- **KUTIPAN TERPILIH**
#####

Dan hendaklah ada di antara kamu segolongan umat yang menyeru kepada kebajikan, menyuruh kepada yang ma’ruf dan mencegah dari yang munkar; merekalah orang-orang yang beruntung.[16]

Adapun nilai yang ingin diwujudkan ketika melaksanakan aktivitas dakwah Islam adalah nilai spiritual, yaitu meningkatnya hubungan seorang pengemban dakwah dengan Allah swt. dengan jalan merubah orang, kelompok atau negara yang rusak menjadi baik, sesuai dengan perintah dan larangan Allah. Yang dengan begitu, hubungan orang tersebut menjadi dekat dengan-Nya.

B. Subyek, Obyek dan Materi Dakwah

1. Subyek Dakwah

Orang yang melaksanakan dakwah Islam adalah orang yang terkena taklif syar’i dakwah Islam, yaitu orang Islam, baligh dan berakal. Apakah laki-laki, ataukah perempuan, semuanya sama saja, semua wajib memikul kewajiban dakwah. Akan tetapi untuk memudahkan pembagian tersebut, dapat pula dibagi menjadi:

  1. Pribadi
  2. Kelompok (jamaah)
  3. Negara

Pembagian ini untuk memudahkan pembagian bentuk aktifitas dakwah yang wajib dipikul oleh masing-masing kelompok. Sebab, hukum syara telah menetapkan perbedaan yang wajib dipikul oleh masing-masing kelompok tersebut.[17]

  1. 2. Obyek Dakwah

Obyek dakwah ialah sasaran, penerima, khalayak, jamaah, pembaca, pendengar, pemirsa, audience, decorder atau komunikan yang menerima dakwah (Islam).[18]

Adapun sasaran dakwah yang dimaksudkan adalah:

  1. Sasaran yang menyangkut kelompok masyarakat dilihat dari segi sosiologis, misalnya masyarakat terasing, pedesaan, kota besar dan kecil, serta masyarakat di daerah.

#####

- **DATA SUMBER**

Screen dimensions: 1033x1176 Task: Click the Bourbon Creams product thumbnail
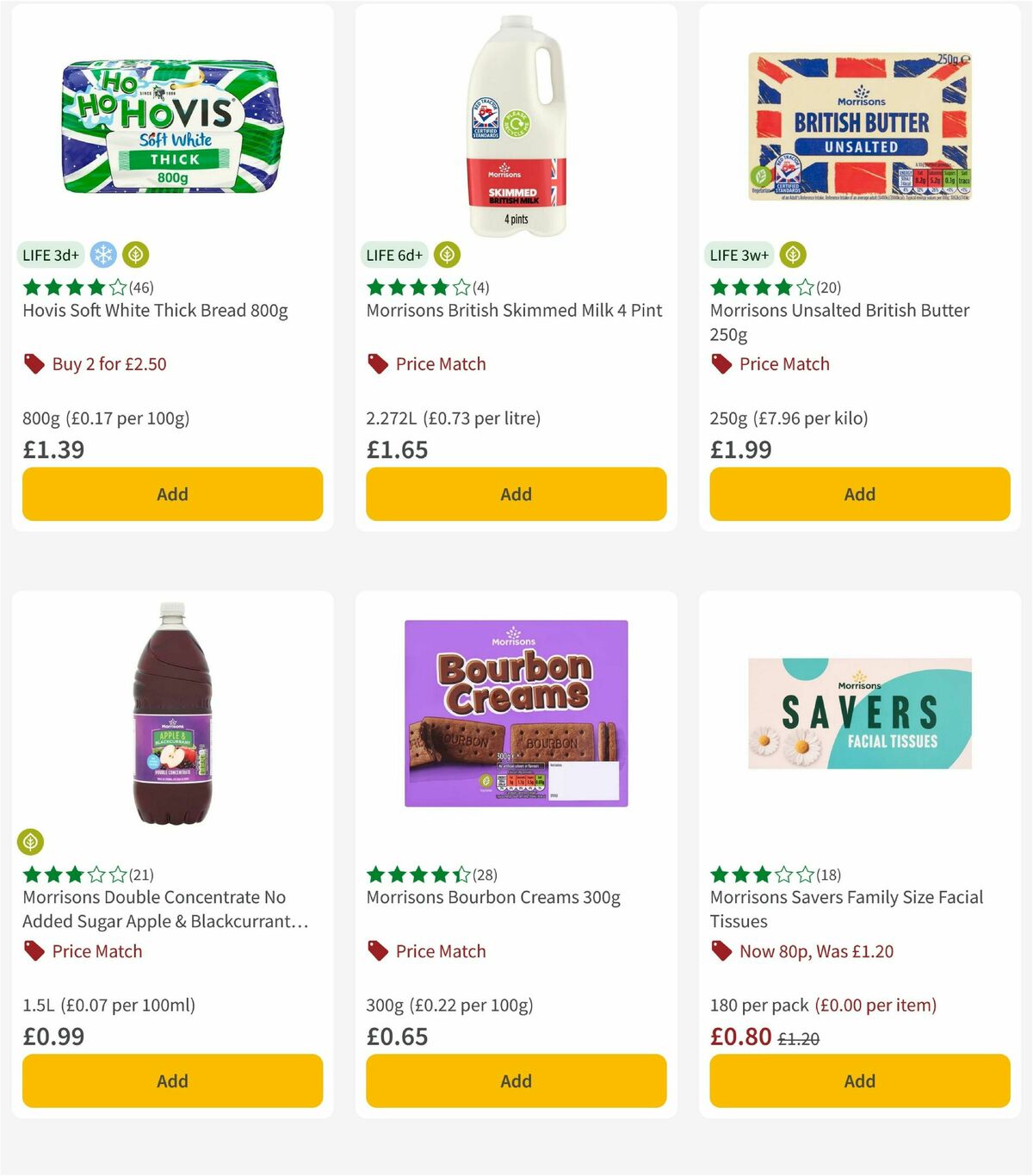pos(515,715)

#####

- **TUGAS 1**
Jawab pertanyaan berikut berdasarkan kutipan tentang dakwah Islam.
(a) Nilai apa yang ingin diwujudkan ketika melaksanakan aktivitas dakwah Islam?
(b) Apa saja tiga syarat orang yang terkena taklif syar’i dakwah Islam?
(c) Menjadi apa saja subyek dakwah dapat dibagi?
- **TUGAS 2**
Sunting kutipan tentang dakwah Islam: tulis kembali bagiannya dari "Adapun sasaran dakwah" sampai "masyarakat di daerah.", dengan "pedesaan" diganti menjadi "perdesaan".

- **JAWABAN TERTULIS 1**
(a) Nilai spiritual, yaitu meningkatnya hubungan seorang pengemban dakwah dengan Allah swt.
(b) Orang Islam, baligh, dan berakal.
(c) Pribadi, kelompok (jamaah), dan negara.

- **JAWABAN TERTULIS 2**
Adapun sasaran dakwah yang dimaksudkan adalah:

  1. Sasaran yang menyangkut kelompok masyarakat dilihat dari segi sosiologis, misalnya masyarakat terasing, perdesaan, kota besar dan kecil, serta masyarakat di daerah.